Environmentalists ask Ministry to introduce environment conservation in CBC curriculum

environmentalists conservation

Climate change issues and efforts towards environmental cleanliness and conservation should be mainstreamed in the education system, environmentalists in Embu County have suggested.

The activists suggested that with wanton environmental damage affecting rural and urban places as well as developed and developing countries leading to climate change issues, environmental protection should be a lesson for all learners at young age.

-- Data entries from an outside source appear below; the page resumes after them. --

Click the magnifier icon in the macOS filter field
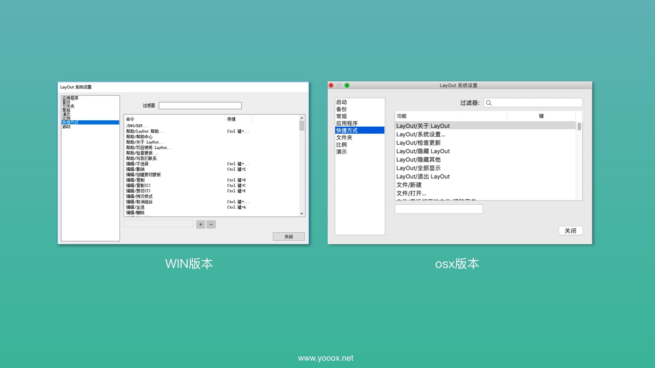This screenshot has width=655, height=368. coord(489,103)
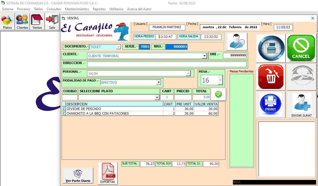Click the Ver Parte Diario button
Viewport: 318px width, 186px height.
[78, 175]
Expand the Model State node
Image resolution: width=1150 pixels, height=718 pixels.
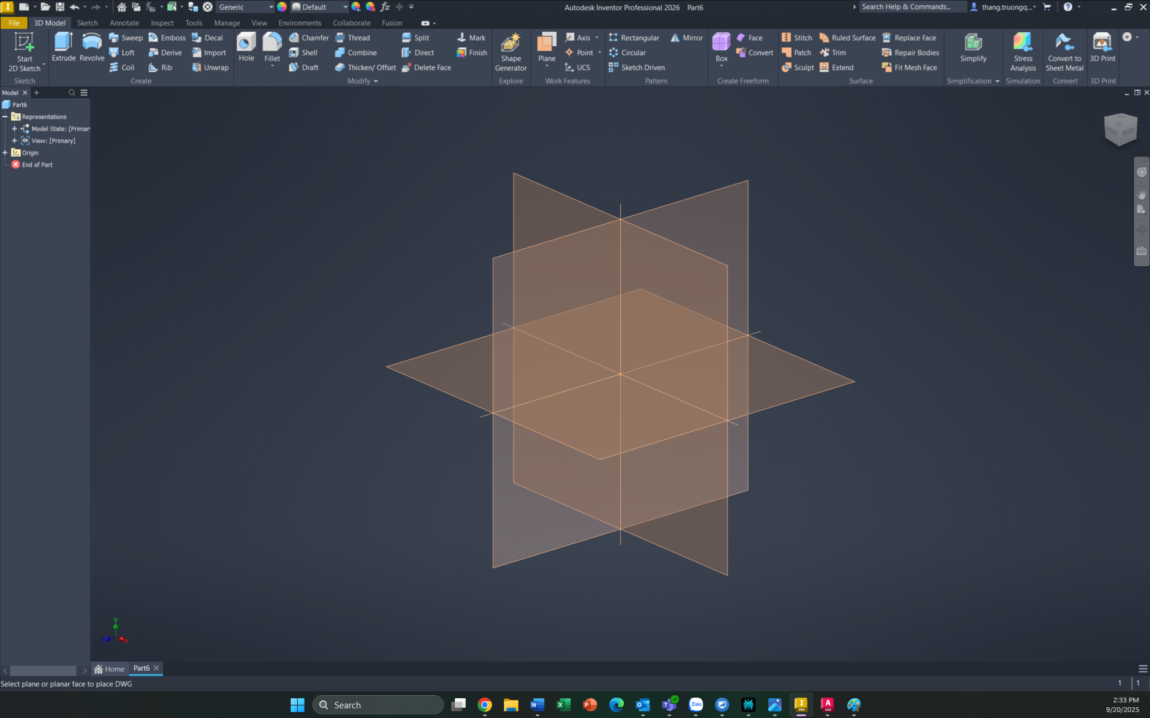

Activists, mainly consisting of leaders of rural environmental Self-Help Groups managing tree nurseries, tree cash crops and participate in community environmental cleanliness campaigns, said children need to be taught basic conservation efforts such as control of plastic dumping.

Mr. Nicholas Njeru Ponda, chairman of Umoja Kiamuringa Self Help Group whose membership comprises members managing private tree nurseries said environmental protection is yet to be fully entrenched in Early Childhood Development and Education (ECDE) where it is needed the most.

“Why are children not taught basics such as environmental cleanliness at home and at school through a clear curriculum, yet this remains the foundation through which the future world’s environmental safety could be created?” wondered Mr. Ponda.

Speaking separately at the launch of forums to tackle climate change started in Mbeere South in Embu County, a cross section of environmentalists, some who grow and distribute close to 2,000 seedlings to farmers, said that if pupils and learners are fully involved in tree planting, the country would be doing better environmentally.

“If children are made aware of the need to rid their homesteads and schools of waste and especially plastics, campaigns to fight climate change will succeed,” Godfrey Kivuti, an environmentalist said.

He said that while some schools have succeeded in ensuring collection of plastics within the precincts of their schools, plastic waste continues to be seen outside schools along the roads and sometimes within homesteads.

The environmental enthusiast known in Kiamuringa and Kianjiru areas has in the past decade become an environmental hero for offering seedlings to friends, contribution during church services and as gifts to couples during wedding ceremonies.

Mr. Ponda noted that the formation of lobbies such as the Collective Extended Producer Responsibility to ensure manufacturers joined producer responsibility stakeholders had failed with little being done by environmental damaging firms away from Nairobi.

He added that top milk firms such as Tuzo, Brookside, KCC and Mt Kenya remained some of the worst contributors to dumping of waste plastic across the country even after the government banned plastics.

The milk firms were followed by manufacturers of salt and various types of sweets and Supermarkets which used plastic bags to pack bread and sugar, said Mr. Ponda.

Ponda suggested that firms using plastics to pack their products should launch campaigns with primary schools to encourage to collect such bags for reuse to grow seedlings at school level  and be rewarded for environmental protection efforts.